Top of Exercise data

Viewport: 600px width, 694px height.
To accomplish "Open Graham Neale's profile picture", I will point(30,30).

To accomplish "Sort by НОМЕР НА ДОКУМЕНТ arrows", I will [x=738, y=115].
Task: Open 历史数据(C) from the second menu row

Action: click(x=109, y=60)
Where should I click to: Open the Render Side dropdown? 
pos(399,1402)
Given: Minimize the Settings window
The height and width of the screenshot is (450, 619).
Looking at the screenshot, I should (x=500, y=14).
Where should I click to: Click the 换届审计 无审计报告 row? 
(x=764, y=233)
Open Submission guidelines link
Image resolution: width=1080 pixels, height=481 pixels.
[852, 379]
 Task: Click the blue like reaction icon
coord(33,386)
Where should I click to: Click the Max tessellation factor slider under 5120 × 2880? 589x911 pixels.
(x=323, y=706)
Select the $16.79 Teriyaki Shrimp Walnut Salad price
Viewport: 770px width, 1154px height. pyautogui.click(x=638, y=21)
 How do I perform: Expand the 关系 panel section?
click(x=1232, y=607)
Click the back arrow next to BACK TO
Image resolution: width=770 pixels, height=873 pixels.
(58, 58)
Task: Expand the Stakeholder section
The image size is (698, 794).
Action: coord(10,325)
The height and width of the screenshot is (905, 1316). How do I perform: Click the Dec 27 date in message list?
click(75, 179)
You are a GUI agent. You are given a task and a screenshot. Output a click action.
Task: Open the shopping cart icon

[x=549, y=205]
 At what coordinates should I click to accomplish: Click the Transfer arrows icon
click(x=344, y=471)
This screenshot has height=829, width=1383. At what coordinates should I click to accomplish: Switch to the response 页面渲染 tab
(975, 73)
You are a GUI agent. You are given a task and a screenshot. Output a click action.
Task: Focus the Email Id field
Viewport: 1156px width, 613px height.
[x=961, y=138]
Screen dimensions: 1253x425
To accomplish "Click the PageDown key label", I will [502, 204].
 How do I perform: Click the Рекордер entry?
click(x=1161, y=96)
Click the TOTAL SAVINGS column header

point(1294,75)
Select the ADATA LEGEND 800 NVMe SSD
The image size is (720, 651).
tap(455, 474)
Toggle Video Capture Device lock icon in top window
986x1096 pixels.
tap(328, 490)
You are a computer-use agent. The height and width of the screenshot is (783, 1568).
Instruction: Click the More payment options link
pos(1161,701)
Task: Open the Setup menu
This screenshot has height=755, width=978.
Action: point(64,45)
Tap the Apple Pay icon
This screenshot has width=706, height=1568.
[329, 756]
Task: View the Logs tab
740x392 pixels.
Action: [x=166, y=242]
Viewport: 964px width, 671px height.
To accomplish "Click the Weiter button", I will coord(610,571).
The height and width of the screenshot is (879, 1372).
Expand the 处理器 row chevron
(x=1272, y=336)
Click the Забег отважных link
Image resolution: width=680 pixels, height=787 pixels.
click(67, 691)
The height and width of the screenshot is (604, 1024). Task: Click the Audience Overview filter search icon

Bottom of Exercise data

## What is being asked:
Lines from the one holding "Task: Open the Setup menu" to the last line of the records: return these exactly, and only these.

## Task response:
Task: Open the Setup menu
This screenshot has height=755, width=978.
Action: point(64,45)
Tap the Apple Pay icon
This screenshot has width=706, height=1568.
[329, 756]
Task: View the Logs tab
740x392 pixels.
Action: [x=166, y=242]
Viewport: 964px width, 671px height.
To accomplish "Click the Weiter button", I will coord(610,571).
The height and width of the screenshot is (879, 1372).
Expand the 处理器 row chevron
(x=1272, y=336)
Click the Забег отважных link
Image resolution: width=680 pixels, height=787 pixels.
click(67, 691)
The height and width of the screenshot is (604, 1024). Task: Click the Audience Overview filter search icon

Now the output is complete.